发明涉及细胞培养技术领域,特别涉及一种牙髓干细胞的分离培养方法。该分离培养方法包括如下步骤:采用含有I型胶原酶、III型胶原酶和胰蛋白酶的溶液对牙髓组织进行消化,过筛,清洗后得到牙髓干细胞;将牙髓干细胞接种至含有FGF、FBS的DMEM/F12培养基进行细胞培养,每3天换液一次,当细胞汇合度为75%~85%时进行传代培养。本发明采用I型胶原酶、III型胶原酶和胰蛋白酶对牙髓组织进行消化,在维持细胞活力的同时,可充分消化牙髓组织,使牙髓干细胞游离出来,得到的牙髓干细胞数量多,且活力强。

技术领域

本发明涉及细胞培养技术领域,特别涉及一种牙髓干细胞的分离培养方法。

背景技术

牙周炎是累及四种牙周支持组织(牙龈、牙周膜、牙槽骨和牙骨质)的慢性感染性疾病,往往引发牙周支持组织的炎性破坏。在35岁以后较为多见。常见病因为菌斑、牙石、创伤性咬合、食物嵌塞、不良修复体、口呼吸等。牙周炎具有四大特征,即牙周袋形成、袋壁的炎症、牙槽骨吸收、牙齿逐渐松动。严重的牙周炎会造成牙齿脱落,从而导致咀嚼功能低下而引起消化不良及胃肠病,影响全身心的健康。治疗牙周炎的主要在于消除炎症,促进被破坏的牙周组织的再生,恢复牙齿的正常功能。临床常采用的牙周炎治疗方法包括:牙周基础治疗(洁治、刮治、根面平整)、牙周翻瓣术及牙周组织再生术。但这些方法无法修复损伤的牙周附着及牙槽组织,不能满足目前临床上对口腔颌面部组织缺损修复再生及功能、外形恢复的要求,其次牙周炎治疗通过抗生素来控制菌斑生长,进行全身和局部的药物治疗。但抗生素副作用较多,病原微生物也会产生耐药性。

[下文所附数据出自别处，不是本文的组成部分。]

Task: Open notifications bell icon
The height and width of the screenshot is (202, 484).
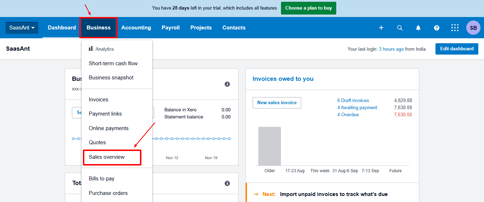Action: click(x=418, y=28)
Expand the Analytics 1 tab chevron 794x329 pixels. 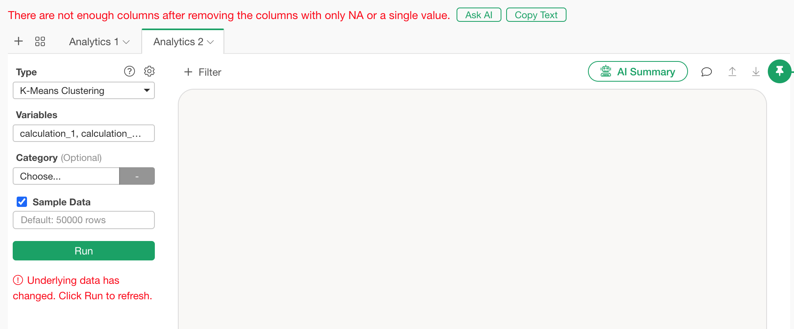(127, 42)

牙髓干细胞(dental pulp stem cells,DPSCs)是存在于牙齿牙髓组织中的一类具有自我更新、增殖能力强,及多向分化能力的间充质干细胞。牙髓干细胞具有多向分化的潜能,它除了能形成矿化结节能力的细胞外,经过不同细胞因子的诱导,还能够分化为脂肪、骨、软骨、肌肉、血管内皮、肝、神经等细胞系类型。据报道,牙髓干细胞在牙周炎治疗中可起到很好的修复作用,作用机制为:通过植入局部并分化为缺损细胞,分泌细胞因子,趋化干细胞到局部,抑制局部炎症,促进局部血管新生。

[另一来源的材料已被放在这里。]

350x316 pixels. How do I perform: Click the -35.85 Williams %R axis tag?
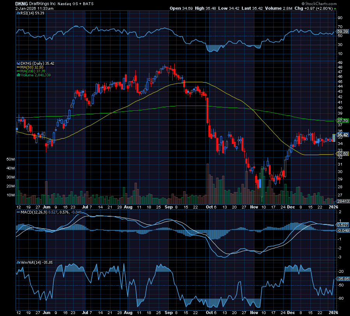342,279
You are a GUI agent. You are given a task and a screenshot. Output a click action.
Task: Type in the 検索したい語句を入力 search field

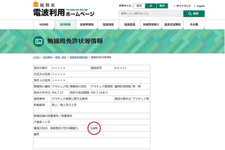[x=151, y=14]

目前,常用的牙髓干细胞提取方法为采用I型胶原酶或者I型胶原酶与中性蛋白酶(又称分散酶)消化牙髓组织。但该法得到的牙髓干细胞总数量少,细胞活率低。

发明内容

有鉴于此,本发明提供了一种牙髓干细胞的分离培养方法。该方法得到的牙髓干细胞数量多,且活力强。

为了实现上述发明目的,本发明提供以下技术方案:

本发明提供了一种牙髓干细胞的分离培养方法,包括如下步骤:

采用含有I型胶原酶、III型胶原酶和胰蛋白酶的溶液对牙髓组织进行消化,过筛,清洗后得到牙髓干细胞;

将牙髓干细胞接种至含有FGF、FBS的DMEM/F12培养基进行细胞培养,每3天换液一次,当细胞汇合度为75%~85%时进行传代培养。

作为优选,I型胶原酶的质量百分浓度为0.1%~0.5%,III型胶原酶的质量百分浓度为0.01%~0.2%,胰蛋白酶的质量百分浓度为0.01%~0.2%。

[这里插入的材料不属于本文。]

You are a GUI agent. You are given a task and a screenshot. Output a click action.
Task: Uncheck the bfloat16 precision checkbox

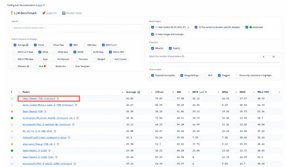tap(152, 48)
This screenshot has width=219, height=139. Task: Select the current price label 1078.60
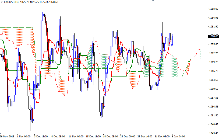pyautogui.click(x=214, y=36)
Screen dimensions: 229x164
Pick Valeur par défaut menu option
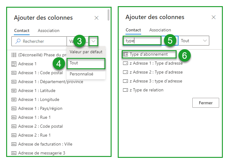86,52
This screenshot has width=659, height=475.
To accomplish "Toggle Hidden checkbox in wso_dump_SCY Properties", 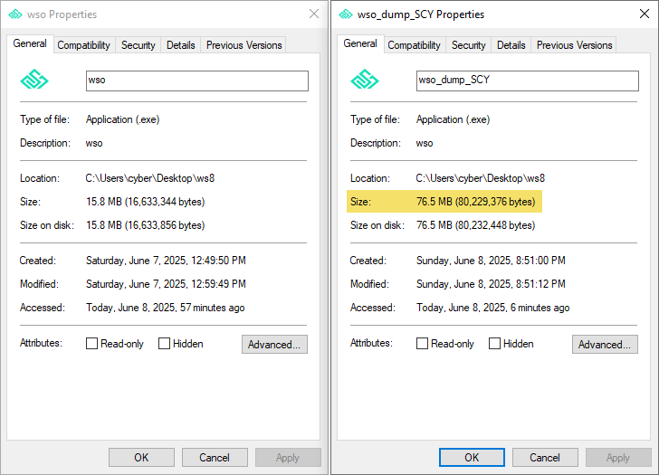I will pyautogui.click(x=495, y=344).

优选地,I型胶原酶的质量百分浓度为0.2%~0.4%,III型胶原酶的质量百分浓度为0.05%~0.15%,胰蛋白酶的质量百分浓度为0.05%~0.15%。

更优选地,I型胶原酶的质量百分浓度为0.3%,III型胶原酶的质量百分浓度为0.1%,胰蛋白酶的质量百分浓度为0.1%。

作为优选,I型胶原酶、III型胶原酶与胰蛋白酶的质量比为4:3:3~8:1:1。

优选地,I型胶原酶、III型胶原酶与胰蛋白酶的质量比为3:1:1。

作为优选,过筛的孔径为60~80μm。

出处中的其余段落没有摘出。